The UK's record in protecting the safety of the public at air shows is impressive. Despite more than a dozen major public displays every year, the Shoreham disaster is the first time in almost half a century that, at a British air show, spectators or people in the airfield vicinity have died as a result of an aircraft crash.

The most notorious incident was in 1952 when a prototype of the De Havilland 110 fighter broke up in mid air at the Farnborough air show, the wreckage killing 29 spectators. The resulting rules and guidelines for air display management developed by the UK Civil Aviation Authority over the years since then have been adopted worldwide as an example of best practice.

Since the Farnborough tragedy, three people on the ground died in an accident in 1958 and one in an incident 10 years later, but, since then, no bystanders are thought to have been killed at a UK air show.

This is not to say air show flying displays in recent years have been free of incident or tragedy. There have been frequent crashes where the display pilot has died and, in fact, this is the third air show accident this year in the UK. However, the risk to air show spectators and those in the vicinity of the aerodrome has always been regarded as extremely low.

Shoreham crash - Rex Shutterstock

Hugo Michiels/LNP/Rex Shutterstock

Our report on preparations for the most recent Farnborough in 2014 provides an example of the exacting discipline that goes into air show planning, and also the real-time control once the display routine starts.

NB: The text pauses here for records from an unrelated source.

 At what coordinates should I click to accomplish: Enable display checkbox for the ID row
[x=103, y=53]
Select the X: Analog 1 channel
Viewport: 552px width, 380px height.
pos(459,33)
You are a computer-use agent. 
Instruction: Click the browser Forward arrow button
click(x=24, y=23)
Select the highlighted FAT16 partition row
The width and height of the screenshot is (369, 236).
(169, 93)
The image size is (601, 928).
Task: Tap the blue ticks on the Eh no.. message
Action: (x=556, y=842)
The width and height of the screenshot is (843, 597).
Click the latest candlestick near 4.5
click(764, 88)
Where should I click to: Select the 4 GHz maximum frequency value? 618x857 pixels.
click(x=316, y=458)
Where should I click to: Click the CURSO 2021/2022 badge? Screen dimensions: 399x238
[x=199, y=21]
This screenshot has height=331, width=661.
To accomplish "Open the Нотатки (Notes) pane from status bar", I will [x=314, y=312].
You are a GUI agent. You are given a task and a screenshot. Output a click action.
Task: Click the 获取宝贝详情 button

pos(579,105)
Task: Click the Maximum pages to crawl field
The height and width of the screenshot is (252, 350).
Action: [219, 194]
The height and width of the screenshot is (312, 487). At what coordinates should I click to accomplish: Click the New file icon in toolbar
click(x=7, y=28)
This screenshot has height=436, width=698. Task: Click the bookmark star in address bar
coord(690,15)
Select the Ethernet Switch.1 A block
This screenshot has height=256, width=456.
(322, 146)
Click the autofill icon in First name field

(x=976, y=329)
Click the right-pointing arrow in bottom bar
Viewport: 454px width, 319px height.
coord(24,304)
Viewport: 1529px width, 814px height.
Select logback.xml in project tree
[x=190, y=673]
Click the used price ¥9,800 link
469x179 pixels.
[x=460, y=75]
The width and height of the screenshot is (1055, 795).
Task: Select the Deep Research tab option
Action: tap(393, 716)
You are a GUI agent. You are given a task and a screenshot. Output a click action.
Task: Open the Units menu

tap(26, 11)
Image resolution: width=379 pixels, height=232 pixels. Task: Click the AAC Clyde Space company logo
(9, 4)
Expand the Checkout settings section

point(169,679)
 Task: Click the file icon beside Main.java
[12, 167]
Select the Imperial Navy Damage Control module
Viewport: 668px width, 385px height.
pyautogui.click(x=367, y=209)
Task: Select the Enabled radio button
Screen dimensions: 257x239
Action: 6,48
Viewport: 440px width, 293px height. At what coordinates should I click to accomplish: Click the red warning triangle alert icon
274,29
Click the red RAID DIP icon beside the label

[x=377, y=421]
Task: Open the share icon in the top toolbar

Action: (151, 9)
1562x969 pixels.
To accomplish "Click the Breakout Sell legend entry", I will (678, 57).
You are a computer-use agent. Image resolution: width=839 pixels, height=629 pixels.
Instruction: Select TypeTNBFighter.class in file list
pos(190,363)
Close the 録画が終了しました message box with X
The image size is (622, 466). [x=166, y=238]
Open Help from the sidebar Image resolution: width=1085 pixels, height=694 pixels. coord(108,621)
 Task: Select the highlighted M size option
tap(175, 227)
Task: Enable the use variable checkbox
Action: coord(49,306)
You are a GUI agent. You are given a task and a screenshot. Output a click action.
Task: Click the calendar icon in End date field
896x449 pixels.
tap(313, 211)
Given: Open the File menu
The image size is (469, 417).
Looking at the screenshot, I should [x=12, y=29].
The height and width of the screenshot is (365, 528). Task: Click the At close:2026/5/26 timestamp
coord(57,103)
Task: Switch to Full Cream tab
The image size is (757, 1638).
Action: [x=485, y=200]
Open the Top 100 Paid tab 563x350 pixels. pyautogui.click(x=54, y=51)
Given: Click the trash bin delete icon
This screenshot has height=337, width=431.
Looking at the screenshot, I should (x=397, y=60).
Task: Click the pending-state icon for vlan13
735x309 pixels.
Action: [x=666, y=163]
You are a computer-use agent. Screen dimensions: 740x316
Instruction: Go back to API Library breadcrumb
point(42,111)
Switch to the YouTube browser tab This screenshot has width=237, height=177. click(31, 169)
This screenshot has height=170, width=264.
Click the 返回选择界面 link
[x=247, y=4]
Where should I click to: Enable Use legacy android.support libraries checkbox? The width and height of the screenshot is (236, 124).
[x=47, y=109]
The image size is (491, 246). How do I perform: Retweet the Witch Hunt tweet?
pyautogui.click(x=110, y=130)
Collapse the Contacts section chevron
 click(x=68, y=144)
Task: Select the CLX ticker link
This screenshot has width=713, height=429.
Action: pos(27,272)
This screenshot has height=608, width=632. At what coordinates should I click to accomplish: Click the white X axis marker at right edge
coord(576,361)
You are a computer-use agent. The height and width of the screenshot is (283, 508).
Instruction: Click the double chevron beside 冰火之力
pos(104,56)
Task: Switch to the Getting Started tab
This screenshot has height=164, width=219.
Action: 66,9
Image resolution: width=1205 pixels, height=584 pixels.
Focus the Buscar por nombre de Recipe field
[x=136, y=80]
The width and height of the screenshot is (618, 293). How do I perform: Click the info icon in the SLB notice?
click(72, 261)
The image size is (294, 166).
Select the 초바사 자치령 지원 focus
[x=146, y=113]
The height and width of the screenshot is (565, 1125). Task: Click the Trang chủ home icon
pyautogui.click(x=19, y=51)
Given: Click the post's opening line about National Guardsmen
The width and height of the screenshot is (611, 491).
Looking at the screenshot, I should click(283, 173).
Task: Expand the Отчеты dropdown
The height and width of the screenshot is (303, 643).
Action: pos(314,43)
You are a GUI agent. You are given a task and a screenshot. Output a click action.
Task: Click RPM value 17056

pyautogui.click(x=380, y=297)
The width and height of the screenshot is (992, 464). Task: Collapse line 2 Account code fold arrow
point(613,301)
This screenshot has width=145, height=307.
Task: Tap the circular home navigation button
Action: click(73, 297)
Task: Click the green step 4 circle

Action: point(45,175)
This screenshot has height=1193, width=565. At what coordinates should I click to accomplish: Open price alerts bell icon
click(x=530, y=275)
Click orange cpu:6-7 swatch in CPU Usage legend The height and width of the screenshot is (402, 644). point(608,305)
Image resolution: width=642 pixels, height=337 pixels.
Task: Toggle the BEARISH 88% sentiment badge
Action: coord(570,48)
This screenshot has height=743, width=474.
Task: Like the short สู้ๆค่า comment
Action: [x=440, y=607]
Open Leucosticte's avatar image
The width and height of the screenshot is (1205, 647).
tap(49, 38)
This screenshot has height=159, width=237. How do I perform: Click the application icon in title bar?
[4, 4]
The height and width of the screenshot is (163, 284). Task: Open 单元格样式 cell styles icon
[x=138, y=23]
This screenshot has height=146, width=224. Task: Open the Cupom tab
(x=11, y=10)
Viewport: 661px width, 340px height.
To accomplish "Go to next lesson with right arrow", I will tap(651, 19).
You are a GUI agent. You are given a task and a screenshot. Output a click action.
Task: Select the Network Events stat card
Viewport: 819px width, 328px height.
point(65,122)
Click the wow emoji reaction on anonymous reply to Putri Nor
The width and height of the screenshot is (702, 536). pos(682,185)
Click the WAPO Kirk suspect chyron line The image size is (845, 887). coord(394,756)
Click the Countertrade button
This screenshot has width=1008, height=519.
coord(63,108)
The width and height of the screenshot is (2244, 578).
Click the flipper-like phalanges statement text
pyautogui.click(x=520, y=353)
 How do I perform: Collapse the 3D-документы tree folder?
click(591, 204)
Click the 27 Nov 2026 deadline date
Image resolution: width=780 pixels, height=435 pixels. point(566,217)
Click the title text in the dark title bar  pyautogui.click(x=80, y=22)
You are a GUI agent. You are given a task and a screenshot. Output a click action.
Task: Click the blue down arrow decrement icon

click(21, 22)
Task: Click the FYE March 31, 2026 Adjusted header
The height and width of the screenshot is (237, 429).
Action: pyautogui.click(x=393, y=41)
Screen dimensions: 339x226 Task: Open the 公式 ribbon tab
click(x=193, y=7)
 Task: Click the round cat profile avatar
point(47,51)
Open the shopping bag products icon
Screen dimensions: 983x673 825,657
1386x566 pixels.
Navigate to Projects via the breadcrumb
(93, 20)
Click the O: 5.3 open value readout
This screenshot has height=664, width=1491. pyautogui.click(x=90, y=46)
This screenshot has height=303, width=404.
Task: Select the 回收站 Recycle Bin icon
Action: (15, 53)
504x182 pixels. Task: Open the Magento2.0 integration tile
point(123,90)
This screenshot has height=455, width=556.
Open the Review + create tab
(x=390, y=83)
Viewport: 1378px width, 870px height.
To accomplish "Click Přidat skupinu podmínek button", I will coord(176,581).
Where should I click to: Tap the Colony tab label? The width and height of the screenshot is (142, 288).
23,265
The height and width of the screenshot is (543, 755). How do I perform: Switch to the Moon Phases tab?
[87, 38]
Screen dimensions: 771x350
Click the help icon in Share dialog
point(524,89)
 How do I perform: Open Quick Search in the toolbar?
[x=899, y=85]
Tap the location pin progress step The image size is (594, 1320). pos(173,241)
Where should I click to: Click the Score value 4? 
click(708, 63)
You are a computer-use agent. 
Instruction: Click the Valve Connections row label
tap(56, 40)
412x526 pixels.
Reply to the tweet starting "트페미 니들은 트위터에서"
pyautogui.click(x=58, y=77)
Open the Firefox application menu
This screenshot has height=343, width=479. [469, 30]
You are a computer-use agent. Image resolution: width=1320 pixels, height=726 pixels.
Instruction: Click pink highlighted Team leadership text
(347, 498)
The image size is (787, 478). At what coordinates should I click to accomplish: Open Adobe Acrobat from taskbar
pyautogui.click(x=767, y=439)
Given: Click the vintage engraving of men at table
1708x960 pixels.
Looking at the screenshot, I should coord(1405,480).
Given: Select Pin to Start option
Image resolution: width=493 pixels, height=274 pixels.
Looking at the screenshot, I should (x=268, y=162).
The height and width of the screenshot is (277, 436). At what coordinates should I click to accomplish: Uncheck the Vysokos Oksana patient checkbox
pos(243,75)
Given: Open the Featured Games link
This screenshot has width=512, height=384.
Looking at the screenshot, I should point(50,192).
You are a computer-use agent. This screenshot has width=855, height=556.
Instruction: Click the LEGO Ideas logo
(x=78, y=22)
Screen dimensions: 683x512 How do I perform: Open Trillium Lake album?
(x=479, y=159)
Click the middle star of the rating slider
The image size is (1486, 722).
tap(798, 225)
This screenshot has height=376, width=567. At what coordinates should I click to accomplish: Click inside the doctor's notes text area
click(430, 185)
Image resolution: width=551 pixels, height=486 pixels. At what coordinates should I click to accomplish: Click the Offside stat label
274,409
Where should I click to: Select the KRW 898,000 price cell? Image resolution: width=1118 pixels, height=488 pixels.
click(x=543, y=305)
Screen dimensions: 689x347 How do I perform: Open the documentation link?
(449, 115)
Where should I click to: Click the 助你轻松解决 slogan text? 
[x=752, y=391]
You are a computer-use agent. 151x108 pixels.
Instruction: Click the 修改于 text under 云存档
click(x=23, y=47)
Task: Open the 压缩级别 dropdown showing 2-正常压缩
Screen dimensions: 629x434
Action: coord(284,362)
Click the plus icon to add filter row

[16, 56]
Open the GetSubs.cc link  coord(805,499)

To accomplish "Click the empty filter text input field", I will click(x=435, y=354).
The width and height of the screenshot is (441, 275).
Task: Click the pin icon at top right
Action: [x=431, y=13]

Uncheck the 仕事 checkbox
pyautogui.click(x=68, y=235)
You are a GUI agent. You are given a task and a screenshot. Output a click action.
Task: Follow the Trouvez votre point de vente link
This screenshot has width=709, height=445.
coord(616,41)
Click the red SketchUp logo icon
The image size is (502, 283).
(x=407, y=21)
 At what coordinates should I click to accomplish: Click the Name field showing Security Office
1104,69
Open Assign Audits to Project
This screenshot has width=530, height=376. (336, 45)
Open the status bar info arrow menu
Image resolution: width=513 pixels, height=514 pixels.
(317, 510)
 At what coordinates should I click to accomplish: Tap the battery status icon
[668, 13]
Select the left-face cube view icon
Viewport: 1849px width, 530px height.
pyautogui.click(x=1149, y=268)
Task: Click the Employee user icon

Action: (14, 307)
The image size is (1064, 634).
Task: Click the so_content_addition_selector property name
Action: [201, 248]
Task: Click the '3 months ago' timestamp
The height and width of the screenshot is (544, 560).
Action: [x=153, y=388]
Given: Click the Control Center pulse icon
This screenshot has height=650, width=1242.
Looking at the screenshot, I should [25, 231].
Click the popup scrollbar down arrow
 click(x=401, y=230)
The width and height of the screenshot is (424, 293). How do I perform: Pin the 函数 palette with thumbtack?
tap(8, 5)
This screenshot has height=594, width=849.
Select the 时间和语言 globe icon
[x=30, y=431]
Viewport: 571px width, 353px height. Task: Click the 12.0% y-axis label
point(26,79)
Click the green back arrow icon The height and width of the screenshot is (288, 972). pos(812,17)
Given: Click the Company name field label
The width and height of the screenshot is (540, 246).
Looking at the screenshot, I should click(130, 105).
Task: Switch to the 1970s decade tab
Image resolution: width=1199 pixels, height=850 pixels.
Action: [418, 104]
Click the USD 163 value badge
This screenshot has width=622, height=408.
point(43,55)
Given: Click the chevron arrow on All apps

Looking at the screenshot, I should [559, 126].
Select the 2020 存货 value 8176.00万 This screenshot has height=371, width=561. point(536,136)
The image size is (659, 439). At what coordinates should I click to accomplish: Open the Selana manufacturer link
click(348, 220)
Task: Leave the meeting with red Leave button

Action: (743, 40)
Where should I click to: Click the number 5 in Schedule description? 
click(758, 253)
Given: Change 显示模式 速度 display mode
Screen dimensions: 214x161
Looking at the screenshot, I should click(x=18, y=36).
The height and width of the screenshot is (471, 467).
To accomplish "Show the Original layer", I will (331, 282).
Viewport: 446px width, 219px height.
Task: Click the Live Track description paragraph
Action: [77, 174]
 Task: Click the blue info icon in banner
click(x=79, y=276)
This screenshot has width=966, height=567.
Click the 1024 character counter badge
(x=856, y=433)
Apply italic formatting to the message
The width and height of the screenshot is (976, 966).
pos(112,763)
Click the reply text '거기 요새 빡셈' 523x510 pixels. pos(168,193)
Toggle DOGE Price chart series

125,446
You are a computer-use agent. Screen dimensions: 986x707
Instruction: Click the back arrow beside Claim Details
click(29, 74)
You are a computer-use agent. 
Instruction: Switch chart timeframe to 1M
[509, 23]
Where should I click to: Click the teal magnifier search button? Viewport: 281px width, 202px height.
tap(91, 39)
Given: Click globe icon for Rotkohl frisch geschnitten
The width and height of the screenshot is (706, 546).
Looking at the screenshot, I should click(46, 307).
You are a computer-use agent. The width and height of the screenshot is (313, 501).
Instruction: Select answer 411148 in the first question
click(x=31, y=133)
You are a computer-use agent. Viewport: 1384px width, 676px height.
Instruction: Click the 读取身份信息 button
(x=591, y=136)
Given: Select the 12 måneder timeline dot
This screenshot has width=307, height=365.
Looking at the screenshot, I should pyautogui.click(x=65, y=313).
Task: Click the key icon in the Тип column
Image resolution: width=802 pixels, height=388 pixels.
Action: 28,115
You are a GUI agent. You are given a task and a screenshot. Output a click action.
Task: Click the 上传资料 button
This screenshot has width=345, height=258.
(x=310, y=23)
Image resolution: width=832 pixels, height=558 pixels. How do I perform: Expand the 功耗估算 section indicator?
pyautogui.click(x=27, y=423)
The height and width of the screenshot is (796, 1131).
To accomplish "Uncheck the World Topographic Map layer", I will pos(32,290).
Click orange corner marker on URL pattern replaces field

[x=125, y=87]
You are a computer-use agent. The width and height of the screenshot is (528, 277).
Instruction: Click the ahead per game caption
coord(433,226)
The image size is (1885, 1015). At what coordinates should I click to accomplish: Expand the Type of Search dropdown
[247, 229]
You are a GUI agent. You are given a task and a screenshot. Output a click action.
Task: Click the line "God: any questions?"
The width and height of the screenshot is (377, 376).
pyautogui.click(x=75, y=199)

Under the air show's own rules - stricter than the CAA's own regulations - display aviators are presented with 76 pages of instructions and restrictions, and in real time, their airborne antics are monitored by a committee armed with an electro-optic tracker. The duty flying display director has direct radio access to the pilots and the authority to order them to abandon their display and land immediately at any time, although he does not actually provide air traffic control during the display – the tower visual control room does that.

The same level of discipline, embodied in CAA regulations for the conduct of air displays, is applied at other shows, but display routines are adapted for local factors like terrain, nearby restricted airspace, urban areas and airfield layout. The objective is not only to protect those attending the air show, but also those living and working nearby. There are on-airfield territorial designators, like the display datum, the display line, manoeuvre line, crowd line and aerodrome boundary, all of them dictated by the orientation of the runway in front of the crowd, which is designated as the axis of the aircraft displays. No manoeuvre is allowed to cross the display line in the direction of the spectator line.

The 22 August crash at the Brighton City Airport has, however, called into question whether existing controls on air show safety are sufficient, and precautionary measures have already been published, with the CAA grounding all Hawker Hunters until the investigation reveals the cause of its crash, and suspending the permission for all vintage jets to perform “high energy aerobatics” at air shows until more is known.

In this accident the Hunter T7 entered its display via a fast, low approach from the north-east along the extended display line that parallels the hard runway 02/20. Over the airfield it began a graceful pull-up into a steep climb, rolled left during the pull-up to alter the orientation of the trajectory’s progress through the inverted, and began the descent in a long arc that ended up heading westerly. The descent continued until impact with the busy, dual-carriageway main road that runs east-west close to the end of runway 20, killing at least 11 people on the ground.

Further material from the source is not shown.